A SUSPECTED drug dealer caught in a Bradford car park with nearly £50,000 in his BMW has been jailed for a year.

Tabarak Hussain, 35, was detained by officers from the National Crime Agency as they swooped on a car park on Northcote Road on March 17, 2016.

Prosecutor Howard Shaw said that four men had been present at the scene, with one making an escape as police arrived.

Hussain was arrested next to his car, and found to have £1,855 in cash on him, along with three mobile phones.

On searching his vehicle, officers found two bags, which Mr Shaw said contained “just shy of £50,000, £49,880 to be precise”, and five small bags of cannabis.

Hussain’s fingerprints were found on both bags containing the money, and on analysing his phones, police found a “number of conversations linked to drug dealing.”

Mr Shaw told the court: “The Crown say that the £50,000 was probably the proceeds of drug dealing”, adding that Hussain had admitted being concerned in a “money laundering operation.”

He pleaded guilty to a charge of entering into or becoming concerned in an arrangement which he knew or suspected facilitated the acquisition, retention, use, or control of criminal property, and the possession of a class B drug.

Mr Shaw said Hussain, of Summerley Court, Idle, Bradford, had previous convictions for drugs offences, serving a four-year prison sentence in 2011 for the possession of heroin with an intent to supply.

He was given a four-month sentence, suspended for two years, for battery in July 2014, which the court heard he had breached by his latest offending.

Alasdair Campbell, mitigating, said that due to a trial involving two co-defendants, Hussain had been forced to wait a “considerable period of time” to be sentenced.

He said that during that time he had carried on working to provide for his four year-old son and his partner, who was pregnant with their second child.

Mr Campbell argued that the offences could be dealt with by a suspended jail term, as immediate custody would leave Hussain at risk of losing both his rented house and his job.

He also asked that Hussain’s existing suspended sentence not be activated, as he had completed the unpaid work element of the community order.

Judge Neil Davey QC disagreed, stating: “When someone is in breach of a suspended sentence, the law is simple.
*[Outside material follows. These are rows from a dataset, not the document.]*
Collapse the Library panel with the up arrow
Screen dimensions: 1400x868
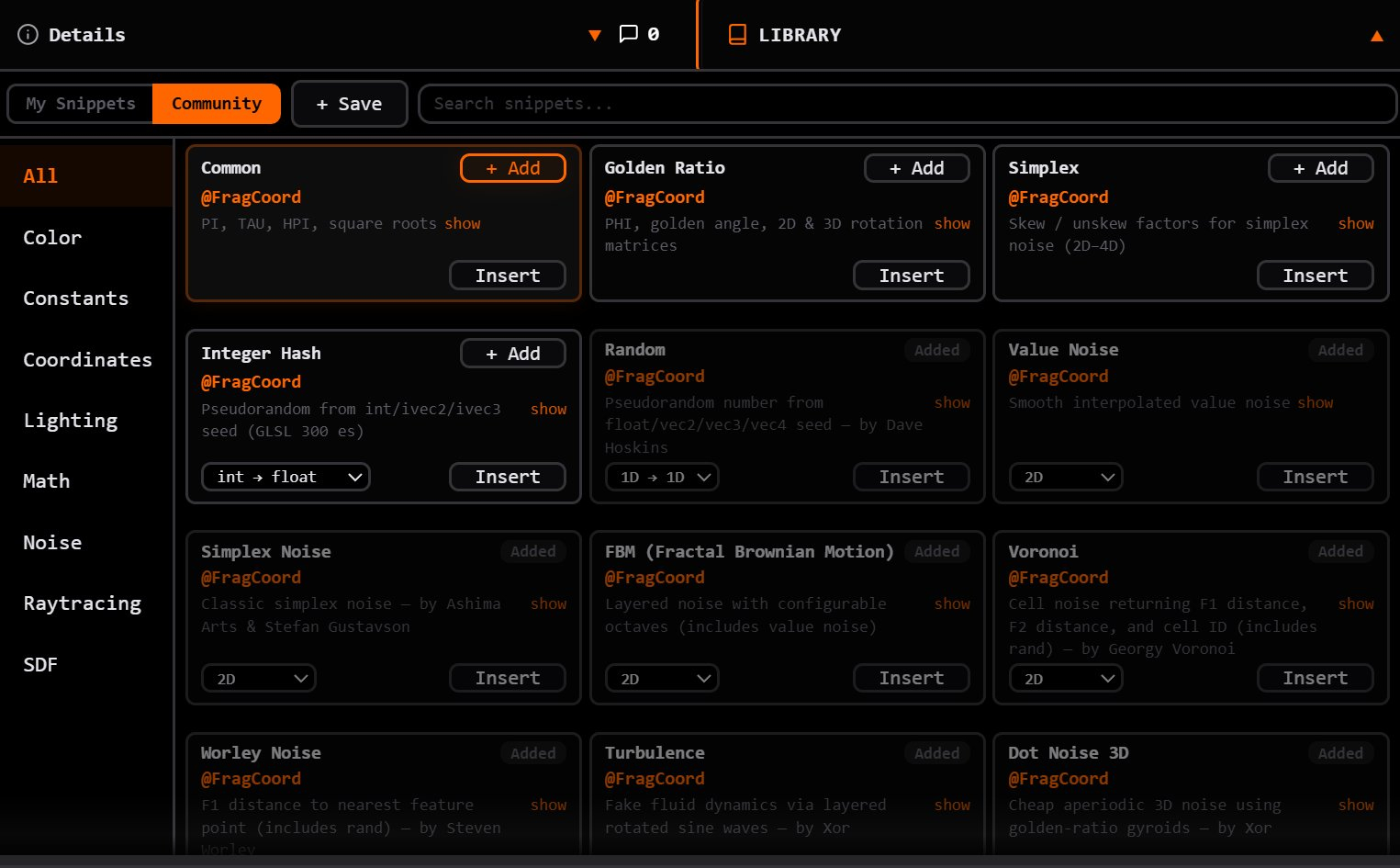coord(1376,36)
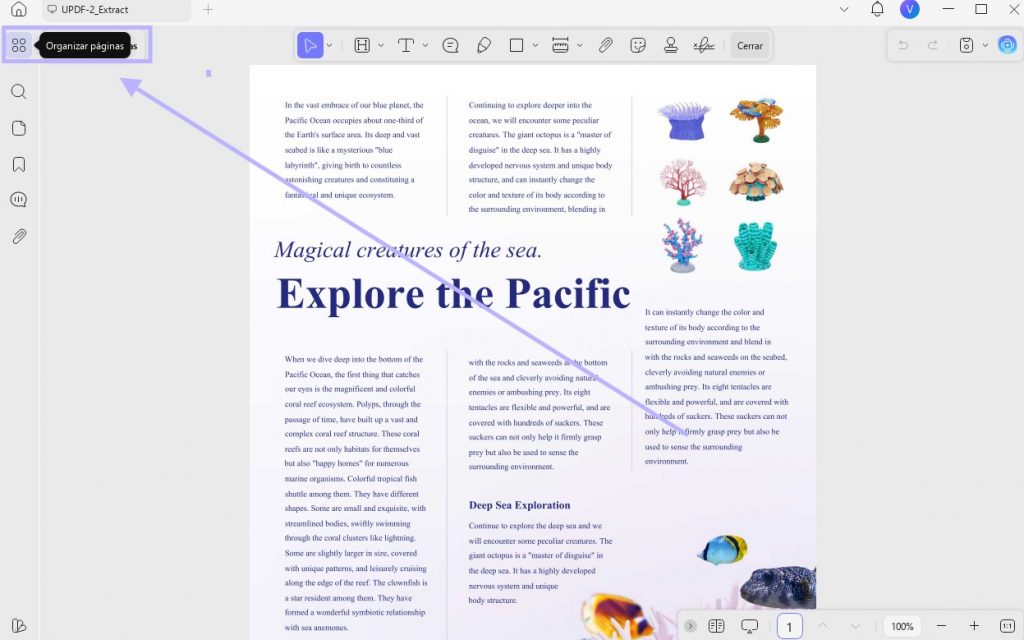The image size is (1024, 640).
Task: Edit the page number field
Action: [789, 626]
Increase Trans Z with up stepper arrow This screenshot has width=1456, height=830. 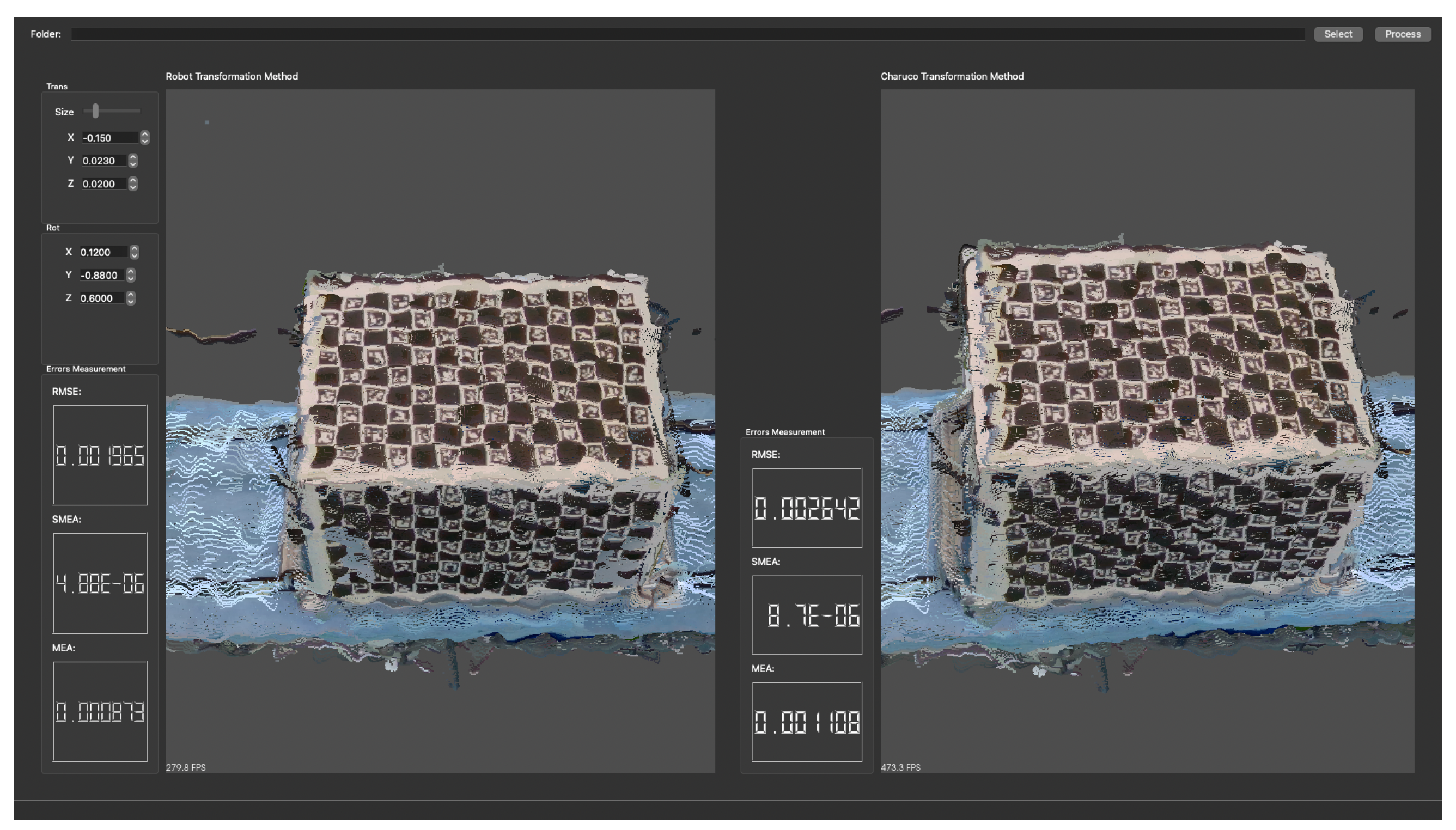pyautogui.click(x=133, y=180)
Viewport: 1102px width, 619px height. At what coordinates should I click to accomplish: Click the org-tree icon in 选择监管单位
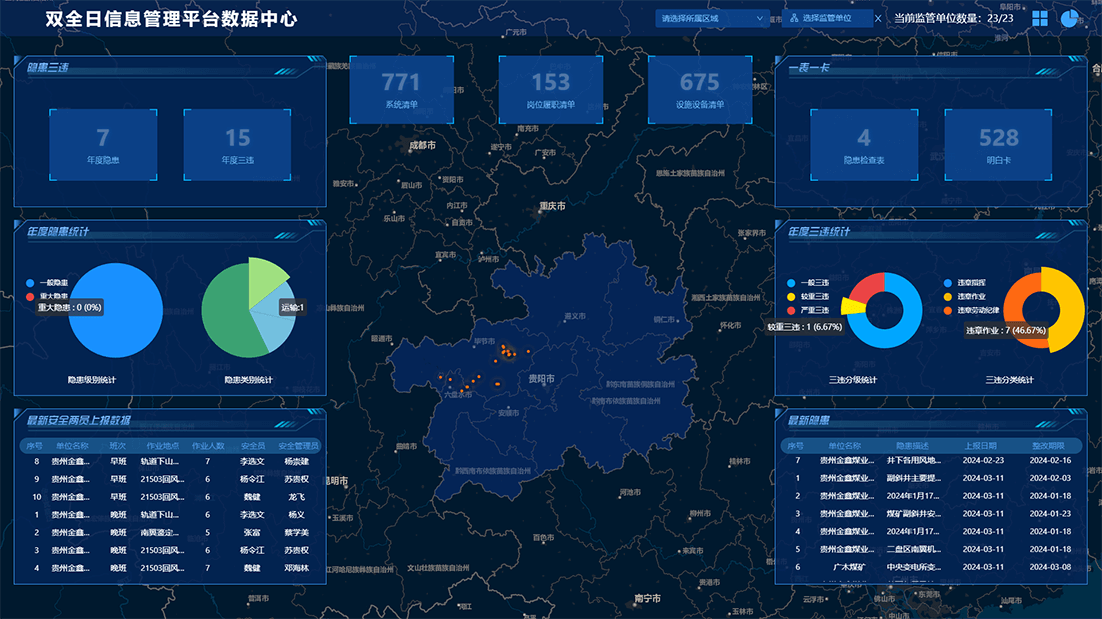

It must be activated.”

Judge Davey did agree that there were doubts over the extent of Hussain’s involvement in the operation, stating: “There isn’t enough material to make me sure you were playing a leading role in the group.”

Referencing the surveillance sting however, he told Hussain: “They caught you in your car.

“In it was a very large amount of cash and three phones, texts on which revealed communications which were plainly consistent with the drugs trade. You are no stranger to the drugs world.”